半導体用語集
化学的気相成長法
英語表記:CVD : Chemical Vapor Deposition
気相で薄膜を形成する方法の一つである化学的気相成長法を取りあげる。気相で成長する方法は他に、PVD(Physical Vapor Deposition)である蒸着やMBE(Molecular Beam Epitaxy)などがある。超高真空を必要とするMBEなどと異なり、CVDによる薄膜形成は比較的簡単な装置で目的とする組成の膜を高品質に、かつ大量に製造可能なため、poly-Si、窒化膜の形成、化合物半導体の有機金属気相成長(Metal Organic-CVD)、およびSiエピタキシャル成長など半導体産業では広く用いられている。
ここではSi/Siエピタキシャル成長のCVDについて述べる。Si/Siエピタキシャル成長では加熱された単結晶基板上にSiCl₄、SiH₄、などのSiを含んだ化合物をH₂キャリアガスと一緒に供給し、Siを基板上に析出させる方法である。生ずる化学反応により、原料ガスとしてSiCl₄などを用いた場合の水素還元法、SiH₄などの熱分解法、および不均等化反応法があり、化学反応式は次式である。

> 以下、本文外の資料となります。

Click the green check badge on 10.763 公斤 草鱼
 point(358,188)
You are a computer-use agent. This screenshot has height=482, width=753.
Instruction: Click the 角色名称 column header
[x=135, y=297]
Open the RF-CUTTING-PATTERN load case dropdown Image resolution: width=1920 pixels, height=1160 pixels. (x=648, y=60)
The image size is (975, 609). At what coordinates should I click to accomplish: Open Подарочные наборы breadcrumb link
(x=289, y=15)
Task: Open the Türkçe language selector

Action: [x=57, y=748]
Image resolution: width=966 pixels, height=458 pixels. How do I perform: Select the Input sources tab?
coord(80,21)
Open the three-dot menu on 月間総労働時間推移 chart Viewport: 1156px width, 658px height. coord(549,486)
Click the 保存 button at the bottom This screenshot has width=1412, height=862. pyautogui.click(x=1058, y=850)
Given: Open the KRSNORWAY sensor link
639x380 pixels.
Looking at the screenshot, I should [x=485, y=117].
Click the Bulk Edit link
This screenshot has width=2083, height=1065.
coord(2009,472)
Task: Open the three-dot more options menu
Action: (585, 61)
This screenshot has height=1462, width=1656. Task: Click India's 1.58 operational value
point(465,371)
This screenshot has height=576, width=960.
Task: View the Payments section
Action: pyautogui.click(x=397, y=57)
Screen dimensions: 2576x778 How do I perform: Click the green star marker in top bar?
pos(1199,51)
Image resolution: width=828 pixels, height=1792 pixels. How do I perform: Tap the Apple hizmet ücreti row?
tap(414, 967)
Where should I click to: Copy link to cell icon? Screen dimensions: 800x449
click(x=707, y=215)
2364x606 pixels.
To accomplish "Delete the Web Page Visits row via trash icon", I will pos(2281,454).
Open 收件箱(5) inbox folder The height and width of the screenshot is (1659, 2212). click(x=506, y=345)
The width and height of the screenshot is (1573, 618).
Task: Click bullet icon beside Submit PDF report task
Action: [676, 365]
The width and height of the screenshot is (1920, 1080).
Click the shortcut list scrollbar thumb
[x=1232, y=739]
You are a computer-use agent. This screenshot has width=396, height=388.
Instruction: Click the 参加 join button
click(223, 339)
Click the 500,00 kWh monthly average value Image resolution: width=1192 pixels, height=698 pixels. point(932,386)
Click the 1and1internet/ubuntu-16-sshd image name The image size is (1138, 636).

水素還元法 : SiCl₄ + 2H₂ → Si↓ + 4HCI
熱分解法 : SiH₄ → Si↓ + 2H₂
不均等化反応 : 2SiCl₂ (低温) ⇆ (高温) Si↓ + SiCl₄
熱分解法、水素還元法は生産技術として実用化されているが、不均等化反応は反応の制御が難しいため実用化はされていない。ただし、シリンダ型エピタキシャル装置で原料ガスとしてSiCl₄を用いた場合に生ずる裏面エッチングなど実際の反応では、他の反応と競合して起こる場合がある。CVD法でのエピタキシャル成長速度の温度依存性は、低温での温度依存性の大きい表面反応律速領域と、高温での温度依存性の小さい拡散律速領域に分けられる。通常の成長では拡散律速領域を用いるため、成長速度は温度よりも成長ガス濃度に依存し、正確なガス流制御が必要となる。また、CVD法では、p型ではB₂H6、n型ではPH₃、AsH₃を反応系に導入することにより簡単にドーピング(エピタキシャル膜中に所望量のドーパントを入れること)が可能である。エピタキシャル膜中のドーパント濃度は供給ガス中のドーパント濃度にほぼ比例する。デバイスに必要とするエピ膜中のドーパント濃度は10¹⁴~10¹⁷ atoms/cm³ (0.1~100Ω・cm)なのでドーパント濃度はppb~ppmのオーダになり、非常に精密なガス濃度制御が必要である。